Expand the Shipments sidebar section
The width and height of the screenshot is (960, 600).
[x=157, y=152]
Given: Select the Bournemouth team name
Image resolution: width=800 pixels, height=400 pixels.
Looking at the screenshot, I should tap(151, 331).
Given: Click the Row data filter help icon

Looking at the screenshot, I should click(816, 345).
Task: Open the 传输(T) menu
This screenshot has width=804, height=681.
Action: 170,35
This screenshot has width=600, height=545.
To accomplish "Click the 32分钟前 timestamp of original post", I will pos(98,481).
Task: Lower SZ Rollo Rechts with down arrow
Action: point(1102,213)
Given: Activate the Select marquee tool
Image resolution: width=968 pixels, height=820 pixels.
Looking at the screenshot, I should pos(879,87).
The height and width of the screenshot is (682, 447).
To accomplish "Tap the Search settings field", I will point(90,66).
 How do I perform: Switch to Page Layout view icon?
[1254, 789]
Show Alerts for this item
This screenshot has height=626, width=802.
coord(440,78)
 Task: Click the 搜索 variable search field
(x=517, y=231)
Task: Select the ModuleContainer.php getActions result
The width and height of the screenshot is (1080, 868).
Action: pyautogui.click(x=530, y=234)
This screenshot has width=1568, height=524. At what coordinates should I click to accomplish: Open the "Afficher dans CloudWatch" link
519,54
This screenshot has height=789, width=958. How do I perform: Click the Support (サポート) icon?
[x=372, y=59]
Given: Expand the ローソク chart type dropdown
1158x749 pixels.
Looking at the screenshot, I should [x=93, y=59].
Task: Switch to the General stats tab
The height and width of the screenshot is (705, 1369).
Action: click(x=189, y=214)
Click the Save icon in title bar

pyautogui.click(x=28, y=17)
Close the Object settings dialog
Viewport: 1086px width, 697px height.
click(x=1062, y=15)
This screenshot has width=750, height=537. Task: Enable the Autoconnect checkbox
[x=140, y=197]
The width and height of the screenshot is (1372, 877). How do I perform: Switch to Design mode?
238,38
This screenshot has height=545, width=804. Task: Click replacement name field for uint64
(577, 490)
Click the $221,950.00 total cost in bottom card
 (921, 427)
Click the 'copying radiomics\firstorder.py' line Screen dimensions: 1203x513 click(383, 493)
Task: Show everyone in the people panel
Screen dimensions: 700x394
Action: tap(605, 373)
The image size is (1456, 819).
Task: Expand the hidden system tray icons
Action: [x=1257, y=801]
---
STATED TASK: Reproduce all of the data above, switching every "Given" to "Goal" and leaving everything else unchanged.

EXERCISE ANSWER:
Expand the Shipments sidebar section
The width and height of the screenshot is (960, 600).
[x=157, y=152]
Goal: Select the Bournemouth team name
Image resolution: width=800 pixels, height=400 pixels.
Looking at the screenshot, I should tap(151, 331).
Goal: Click the Row data filter help icon

Looking at the screenshot, I should click(816, 345).
Task: Open the 传输(T) menu
This screenshot has width=804, height=681.
Action: 170,35
This screenshot has width=600, height=545.
To accomplish "Click the 32分钟前 timestamp of original post", I will pos(98,481).
Task: Lower SZ Rollo Rechts with down arrow
Action: point(1102,213)
Goal: Activate the Select marquee tool
Image resolution: width=968 pixels, height=820 pixels.
Looking at the screenshot, I should pos(879,87).
The height and width of the screenshot is (682, 447).
To accomplish "Tap the Search settings field", I will point(90,66).
 How do I perform: Switch to Page Layout view icon?
[1254, 789]
Show Alerts for this item
This screenshot has height=626, width=802.
coord(440,78)
 Task: Click the 搜索 variable search field
(x=517, y=231)
Task: Select the ModuleContainer.php getActions result
The width and height of the screenshot is (1080, 868).
Action: pyautogui.click(x=530, y=234)
This screenshot has width=1568, height=524. At what coordinates should I click to accomplish: Open the "Afficher dans CloudWatch" link
519,54
This screenshot has height=789, width=958. How do I perform: Click the Support (サポート) icon?
[x=372, y=59]
Goal: Expand the ローソク chart type dropdown
1158x749 pixels.
Looking at the screenshot, I should [x=93, y=59].
Task: Switch to the General stats tab
The height and width of the screenshot is (705, 1369).
Action: click(x=189, y=214)
Click the Save icon in title bar

pyautogui.click(x=28, y=17)
Close the Object settings dialog
Viewport: 1086px width, 697px height.
click(x=1062, y=15)
This screenshot has width=750, height=537. Task: Enable the Autoconnect checkbox
[x=140, y=197]
The width and height of the screenshot is (1372, 877). How do I perform: Switch to Design mode?
238,38
This screenshot has height=545, width=804. Task: Click replacement name field for uint64
(577, 490)
Click the $221,950.00 total cost in bottom card
 (921, 427)
Click the 'copying radiomics\firstorder.py' line Screen dimensions: 1203x513 click(383, 493)
Task: Show everyone in the people panel
Screen dimensions: 700x394
Action: tap(605, 373)
The image size is (1456, 819).
Task: Expand the hidden system tray icons
Action: [x=1257, y=801]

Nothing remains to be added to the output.